[Text under study Boundary: Start]
Toronto Star

Slashes to Legal Aid jeopardize thousands

Criminal defence lawyers won’t be available for all who need one

- JACQUES GALLANT LEGAL AFFAIRS REPORTER

Potentiall­y thousands of Ontarians who can’t afford a criminal lawyer will have to represent themselves at trial, as a deficit at the provincial agency that funds legal aid means it has to cut back dramatical­ly on services.

While Legal Aid Ontario will still issue legal aid certificat­es — which cover a person’s legal fees — for criminal defence lawyers in cases where there is a “substantia­l likelihood of incarcerat­ion,” it will generally no longer do so in other matters.

That means that impoverish­ed individual­s who may not be facing jail time but could be deported, fired or slapped with a hefty fine if they are convicted — and get a criminal record in the process — will be left to fend for themselves in court. The news was announced in a memo from LAO president and CEO David Field, issued Friday afternoon and obtained by the Star.

“Despite our best efforts to predict client demand for expanded services, our forecasts were well below actual demand,” he said in the memo. “The end result was that we provided more services for clients than we had available funding for. We now need to take steps to bring client services in line with our funding.”

LAO was unable to provide a representa­tive for comment Friday. According to a budget update on its website, the agency will incur a deficit of $26 million this year on its $440-million annual budget.

Attorney General Yasir Naqvi said in a statement he was concerned with the agency’s financial situation.

“Since 2014, we provided LAO with over $86 million in new funding, so that a further 400,000 low-income people qualify for legal aid services. By next year, we will have increased LAO’s funding by $153 million over four years,” he said.

“Despite this fact, LAO has run a deficit this year. This is concerning. It is my expectatio­n that LAO continues to offer the same level of services while they work to meet their internal challenges.

“While I believe that LAO has the expertise and the resources to address these challenges, the Ministry of the Attorney General is available to provide LAO with any guidance they need.”

Anthony Moustacali­s, president of the Criminal Lawyers’ Associatio­n, said LAO has increased exponentia­lly its number of staff lawyers — whose duties include handling guilty pleas and bail hearings — instead of turning to the private criminal-defence bar, who can handle those matters as well as trials.

“Legal Aid has had six years of internal, inefficien­t and largely unnecessar­y growth when there were already a large number of efficient and high-caliber criminal defence counsel who were taking (legal aid) certificat­e matters and were able to absorb the overhead through other clients,” he said.

The household-income threshold to qualify for legal aid, although increased over the years, remains far too low, critics have charged. Moustacali­s said there was a recent shortage of people facing jail time who were poor enough to qualify, leaving LAO with money left over; the agency responded, he said, by expanding access to legal aid for individual­s not facing jail time.
[Text under study Boundary: End]
[Entries shown Boundary: Start]
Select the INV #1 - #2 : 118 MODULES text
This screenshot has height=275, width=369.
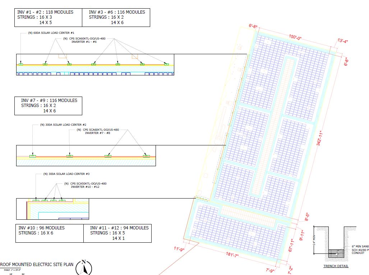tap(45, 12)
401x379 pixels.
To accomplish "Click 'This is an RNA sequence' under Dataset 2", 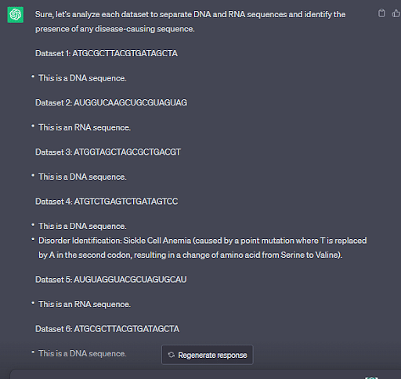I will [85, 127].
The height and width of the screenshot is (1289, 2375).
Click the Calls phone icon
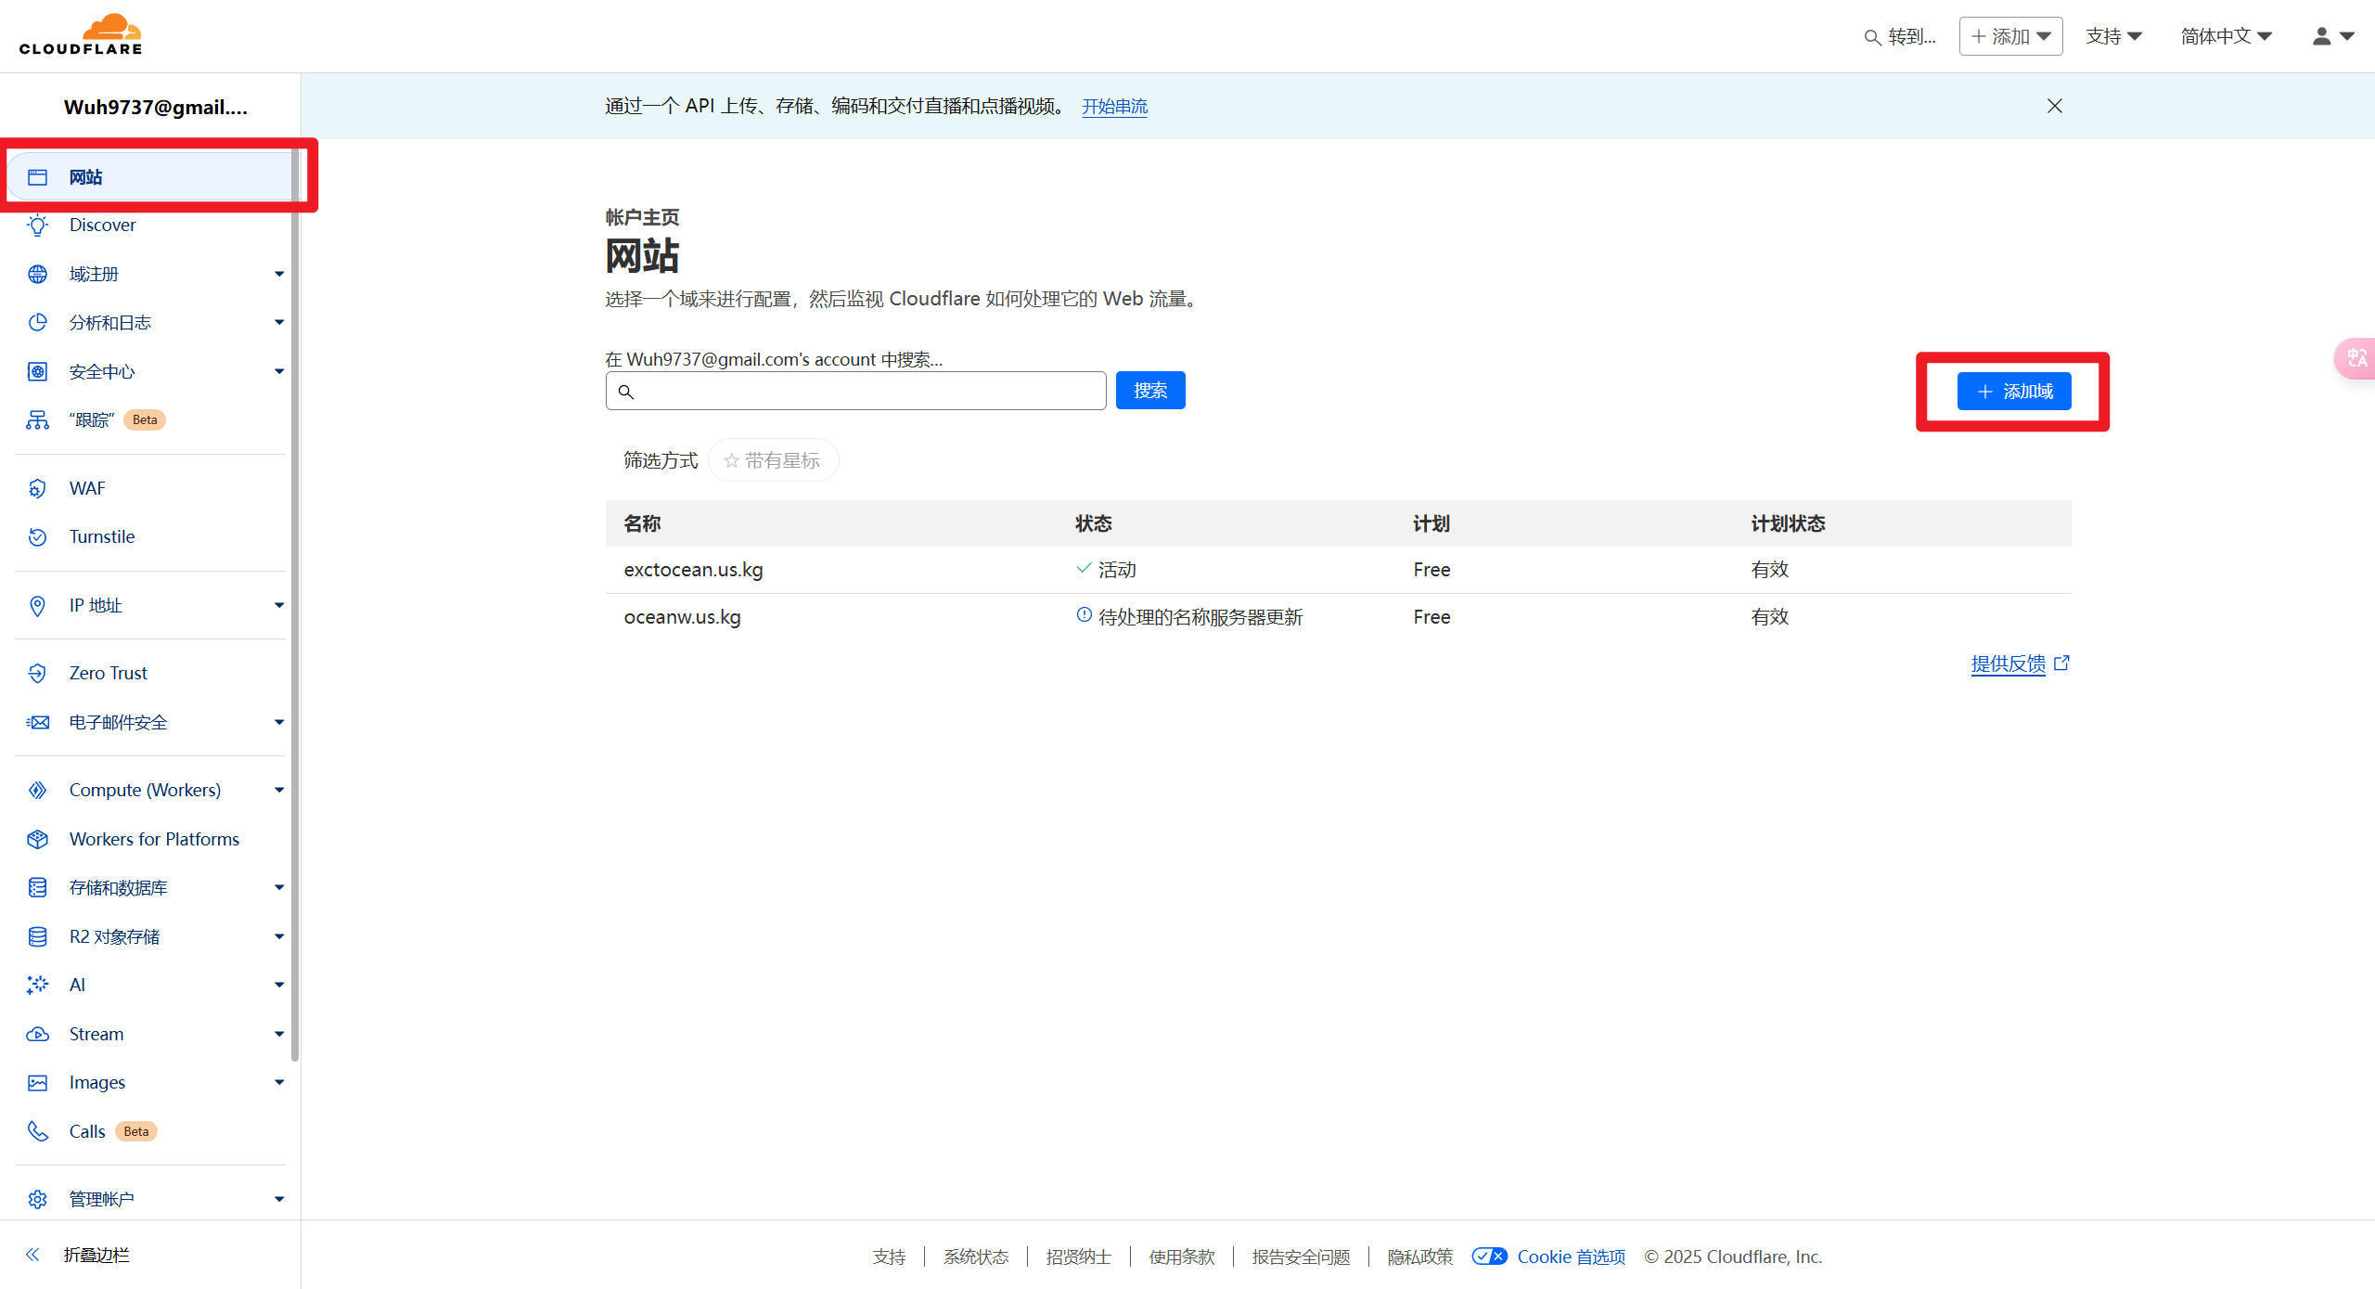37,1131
[Entries shown Boundary: End]
• [Requirement] Write out the Legal Aid article word for word, starting at "Toronto Star" and ending at "dramatical­ly on services.". Rely only on the Legal Aid article for what follows.

• [Written answer]
Toronto Star

Slashes to Legal Aid jeopardize thousands

Criminal defence lawyers won’t be available for all who need one

- JACQUES GALLANT LEGAL AFFAIRS REPORTER

Potentiall­y thousands of Ontarians who can’t afford a criminal lawyer will have to represent themselves at trial, as a deficit at the provincial agency that funds legal aid means it has to cut back dramatical­ly on services.